• _Work to be completed_:
All of the data must be returned word for word.

::::

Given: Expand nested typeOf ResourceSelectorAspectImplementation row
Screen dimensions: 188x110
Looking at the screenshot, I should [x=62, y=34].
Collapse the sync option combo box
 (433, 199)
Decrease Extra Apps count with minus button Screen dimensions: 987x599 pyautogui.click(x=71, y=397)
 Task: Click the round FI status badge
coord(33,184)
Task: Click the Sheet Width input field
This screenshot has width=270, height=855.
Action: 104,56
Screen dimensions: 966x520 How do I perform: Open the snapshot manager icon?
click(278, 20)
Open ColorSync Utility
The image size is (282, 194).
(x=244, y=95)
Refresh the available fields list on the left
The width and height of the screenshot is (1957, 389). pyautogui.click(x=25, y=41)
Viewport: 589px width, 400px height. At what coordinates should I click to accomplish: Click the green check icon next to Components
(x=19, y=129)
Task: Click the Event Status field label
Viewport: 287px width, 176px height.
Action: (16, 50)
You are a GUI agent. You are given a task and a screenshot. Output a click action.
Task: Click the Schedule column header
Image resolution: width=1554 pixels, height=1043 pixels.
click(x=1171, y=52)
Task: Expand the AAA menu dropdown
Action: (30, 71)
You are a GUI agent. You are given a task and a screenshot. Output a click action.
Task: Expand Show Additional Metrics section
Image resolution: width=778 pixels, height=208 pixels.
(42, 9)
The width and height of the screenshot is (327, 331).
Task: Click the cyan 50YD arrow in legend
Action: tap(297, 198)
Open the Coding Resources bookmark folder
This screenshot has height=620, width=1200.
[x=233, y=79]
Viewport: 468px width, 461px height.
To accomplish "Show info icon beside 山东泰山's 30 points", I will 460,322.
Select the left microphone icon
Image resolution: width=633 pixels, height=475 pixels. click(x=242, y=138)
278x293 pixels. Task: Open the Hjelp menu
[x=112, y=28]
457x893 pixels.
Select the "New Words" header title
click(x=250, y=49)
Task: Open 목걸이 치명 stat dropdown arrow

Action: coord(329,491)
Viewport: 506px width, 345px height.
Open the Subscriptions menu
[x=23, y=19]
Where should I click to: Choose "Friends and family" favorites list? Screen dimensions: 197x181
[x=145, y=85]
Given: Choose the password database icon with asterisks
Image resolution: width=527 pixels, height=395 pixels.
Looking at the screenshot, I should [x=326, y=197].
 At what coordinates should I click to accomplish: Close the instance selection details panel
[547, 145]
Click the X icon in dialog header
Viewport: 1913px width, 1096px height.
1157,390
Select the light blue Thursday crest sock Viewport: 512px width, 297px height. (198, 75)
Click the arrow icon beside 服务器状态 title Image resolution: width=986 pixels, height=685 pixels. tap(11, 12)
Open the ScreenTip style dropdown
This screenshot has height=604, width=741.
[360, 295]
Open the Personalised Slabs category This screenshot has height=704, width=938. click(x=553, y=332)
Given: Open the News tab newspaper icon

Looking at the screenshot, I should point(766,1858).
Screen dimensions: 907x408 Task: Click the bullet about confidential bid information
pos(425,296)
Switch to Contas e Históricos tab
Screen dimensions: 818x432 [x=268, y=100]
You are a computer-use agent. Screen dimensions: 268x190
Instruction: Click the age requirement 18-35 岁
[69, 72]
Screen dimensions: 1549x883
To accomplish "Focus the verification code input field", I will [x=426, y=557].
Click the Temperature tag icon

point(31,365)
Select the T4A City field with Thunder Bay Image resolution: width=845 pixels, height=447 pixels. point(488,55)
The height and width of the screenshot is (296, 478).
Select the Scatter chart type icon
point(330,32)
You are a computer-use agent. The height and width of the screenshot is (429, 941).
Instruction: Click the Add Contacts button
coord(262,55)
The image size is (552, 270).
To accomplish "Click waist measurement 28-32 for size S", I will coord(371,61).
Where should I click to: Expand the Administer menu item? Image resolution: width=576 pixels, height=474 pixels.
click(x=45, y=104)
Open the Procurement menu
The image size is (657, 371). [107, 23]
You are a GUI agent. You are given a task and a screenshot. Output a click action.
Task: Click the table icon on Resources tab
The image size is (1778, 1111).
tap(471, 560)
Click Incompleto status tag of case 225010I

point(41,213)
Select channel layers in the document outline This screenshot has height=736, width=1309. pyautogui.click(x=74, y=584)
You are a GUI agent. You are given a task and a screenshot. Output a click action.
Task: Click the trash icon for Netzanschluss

::::

• _Task output_:
Given: Expand nested typeOf ResourceSelectorAspectImplementation row
Screen dimensions: 188x110
Looking at the screenshot, I should [x=62, y=34].
Collapse the sync option combo box
 (433, 199)
Decrease Extra Apps count with minus button Screen dimensions: 987x599 pyautogui.click(x=71, y=397)
 Task: Click the round FI status badge
coord(33,184)
Task: Click the Sheet Width input field
This screenshot has width=270, height=855.
Action: 104,56
Screen dimensions: 966x520 How do I perform: Open the snapshot manager icon?
click(278, 20)
Open ColorSync Utility
The image size is (282, 194).
(x=244, y=95)
Refresh the available fields list on the left
The width and height of the screenshot is (1957, 389). pyautogui.click(x=25, y=41)
Viewport: 589px width, 400px height. At what coordinates should I click to accomplish: Click the green check icon next to Components
(x=19, y=129)
Task: Click the Event Status field label
Viewport: 287px width, 176px height.
Action: (16, 50)
You are a GUI agent. You are given a task and a screenshot. Output a click action.
Task: Click the Schedule column header
Image resolution: width=1554 pixels, height=1043 pixels.
click(x=1171, y=52)
Task: Expand the AAA menu dropdown
Action: (30, 71)
You are a GUI agent. You are given a task and a screenshot. Output a click action.
Task: Expand Show Additional Metrics section
Image resolution: width=778 pixels, height=208 pixels.
(42, 9)
The width and height of the screenshot is (327, 331).
Task: Click the cyan 50YD arrow in legend
Action: tap(297, 198)
Open the Coding Resources bookmark folder
This screenshot has height=620, width=1200.
[x=233, y=79]
Viewport: 468px width, 461px height.
To accomplish "Show info icon beside 山东泰山's 30 points", I will 460,322.
Select the left microphone icon
Image resolution: width=633 pixels, height=475 pixels. click(x=242, y=138)
278x293 pixels. Task: Open the Hjelp menu
[x=112, y=28]
457x893 pixels.
Select the "New Words" header title
click(x=250, y=49)
Task: Open 목걸이 치명 stat dropdown arrow

Action: coord(329,491)
Viewport: 506px width, 345px height.
Open the Subscriptions menu
[x=23, y=19]
Where should I click to: Choose "Friends and family" favorites list? Screen dimensions: 197x181
[x=145, y=85]
Given: Choose the password database icon with asterisks
Image resolution: width=527 pixels, height=395 pixels.
Looking at the screenshot, I should [x=326, y=197].
 At what coordinates should I click to accomplish: Close the instance selection details panel
[547, 145]
Click the X icon in dialog header
Viewport: 1913px width, 1096px height.
1157,390
Select the light blue Thursday crest sock Viewport: 512px width, 297px height. (198, 75)
Click the arrow icon beside 服务器状态 title Image resolution: width=986 pixels, height=685 pixels. tap(11, 12)
Open the ScreenTip style dropdown
This screenshot has height=604, width=741.
[360, 295]
Open the Personalised Slabs category This screenshot has height=704, width=938. click(x=553, y=332)
Given: Open the News tab newspaper icon

Looking at the screenshot, I should point(766,1858).
Screen dimensions: 907x408 Task: Click the bullet about confidential bid information
pos(425,296)
Switch to Contas e Históricos tab
Screen dimensions: 818x432 [x=268, y=100]
You are a computer-use agent. Screen dimensions: 268x190
Instruction: Click the age requirement 18-35 岁
[69, 72]
Screen dimensions: 1549x883
To accomplish "Focus the verification code input field", I will [x=426, y=557].
Click the Temperature tag icon

point(31,365)
Select the T4A City field with Thunder Bay Image resolution: width=845 pixels, height=447 pixels. point(488,55)
The height and width of the screenshot is (296, 478).
Select the Scatter chart type icon
point(330,32)
You are a computer-use agent. The height and width of the screenshot is (429, 941).
Instruction: Click the Add Contacts button
coord(262,55)
The image size is (552, 270).
To accomplish "Click waist measurement 28-32 for size S", I will coord(371,61).
Where should I click to: Expand the Administer menu item? Image resolution: width=576 pixels, height=474 pixels.
click(x=45, y=104)
Open the Procurement menu
The image size is (657, 371). [107, 23]
You are a GUI agent. You are given a task and a screenshot. Output a click action.
Task: Click the table icon on Resources tab
The image size is (1778, 1111).
tap(471, 560)
Click Incompleto status tag of case 225010I

point(41,213)
Select channel layers in the document outline This screenshot has height=736, width=1309. pyautogui.click(x=74, y=584)
You are a GUI agent. You are given a task and a screenshot. Output a click action.
Task: Click the trash icon for Netzanschluss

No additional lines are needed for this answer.